With a well established ability to kill off bacteria, silver has come to play a significant role in the development of antimicrobial materials. Indeed, we've seen it used in keyboards, built into water filtration systems and deployed in washing machines as a means of fending off germs. The latest effort to harness the bacteria-fighting qualities of silver comes from researchers at Australia's RMIT University working with scientists from the CSIRO, who have developed an antibacterial fabric capable of killing off E. coli and other infectious bacteria within 10 minutes of contact.

The team developed the antibacterial fabric by embedding sets of nanowires loaded with silver-TCNQ into a cotton textile. After being coated in a silver solution, the nanoarrays began to slowly release silver-ions that killed off bacteria as they came into contact.

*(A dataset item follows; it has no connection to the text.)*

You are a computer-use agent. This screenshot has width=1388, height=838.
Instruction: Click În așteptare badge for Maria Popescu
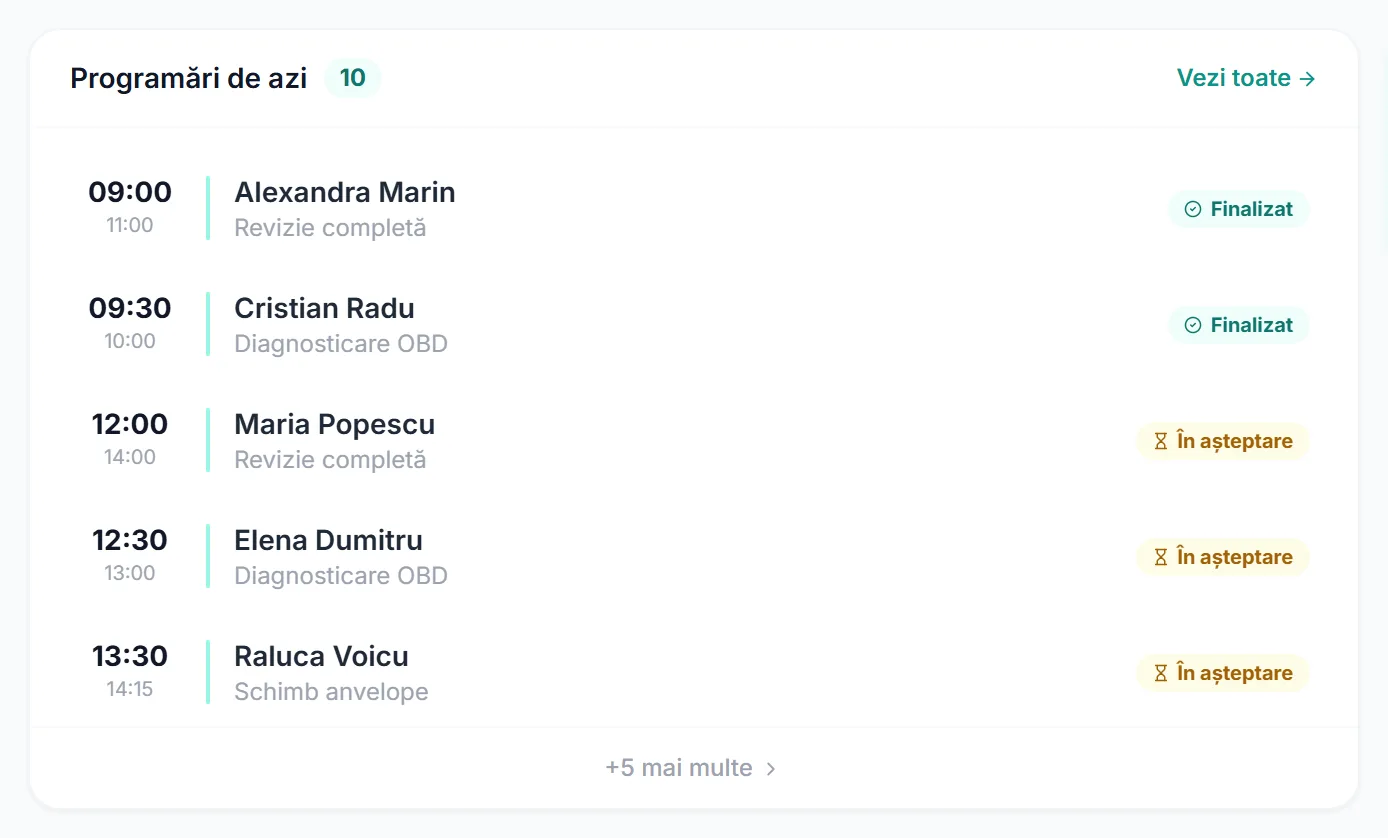(1222, 441)

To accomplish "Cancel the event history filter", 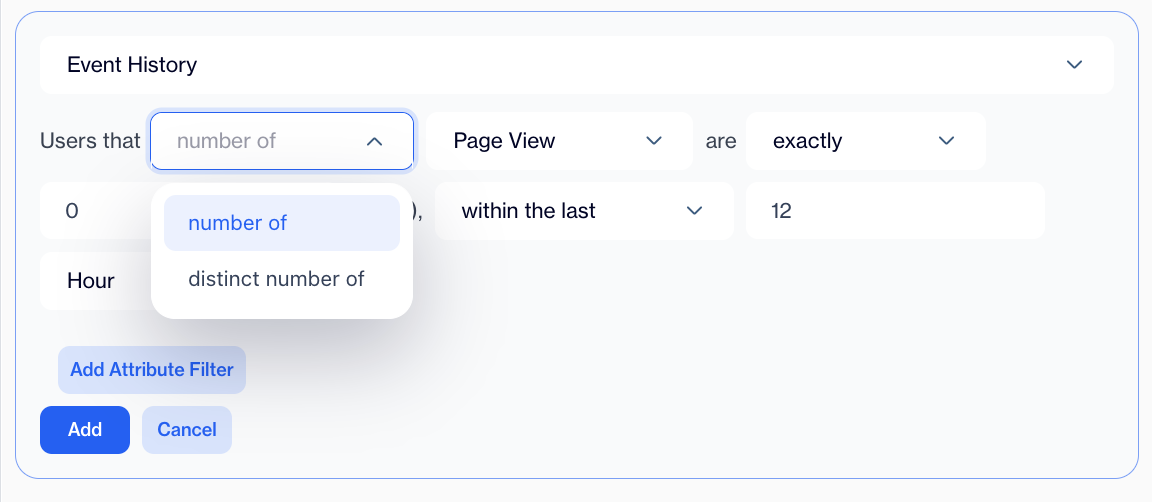I will [x=187, y=430].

"The fabric can be built into most materials, such as cotton or nylon," Vipul Bansal, Associate Professor at RMIT's School of Applied Sciences and leader of the research team tells Gizmag. "And from there it is a simple step. We took a T-shirt and dipped it into the silver solution under some controlled conditions to enable the nanowires. It then killed off the bacteria within 10 minutes of being exposed to the organisms."

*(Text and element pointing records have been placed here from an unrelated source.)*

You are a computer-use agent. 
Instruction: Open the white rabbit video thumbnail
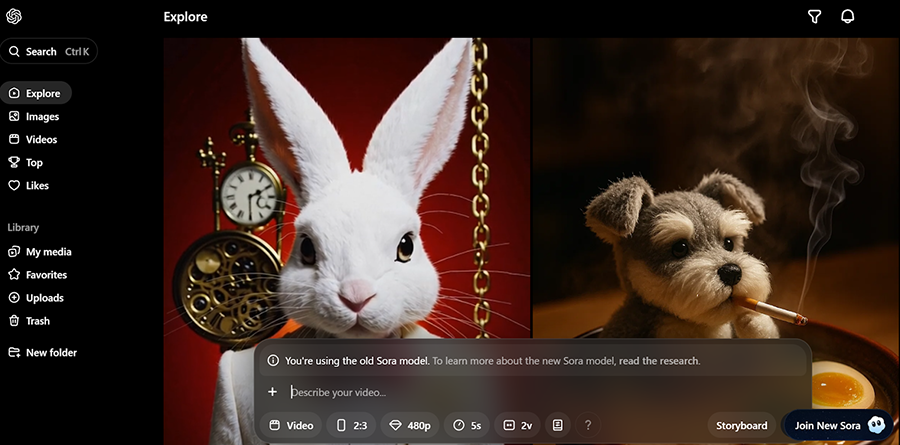tap(346, 190)
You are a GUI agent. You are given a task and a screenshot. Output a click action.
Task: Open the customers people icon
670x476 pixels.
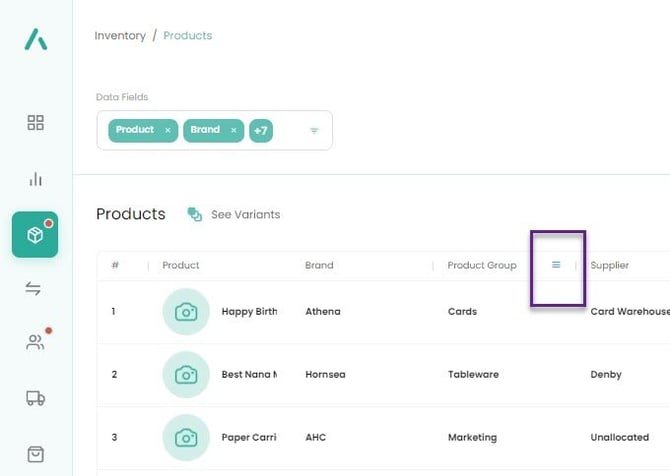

Further to the fast-acting nature of the fabric, Bansal also emphasized its longevity as a potential advantage over other antibacterial fabrics.

"Our approach involves the nanowires dissolving slowly, which will work to extend the life of the material," says Bansal. "In our studies, we observed that after dipping the fabric in the solution, the silver ions responsible for killing off the bacteria were still being released after five days."

Bansal says these materials hold great potential for curtailing hospital-acquired infections through applications such as antibacterial bed linen and surgical aprons, and could also be used to produce antibacterial "dressings and Band-Aids that could kill bacteria in the wound, resulting in faster healing." The researchers will now turn their attention to establishing the safety of the material in hospital environments.

"We've established the nanowires are toxic to the bacteria," says Bansal. "Our next phase is to test its toxicity against human cells."

The team's research was published the journal Advanced Functional Materials.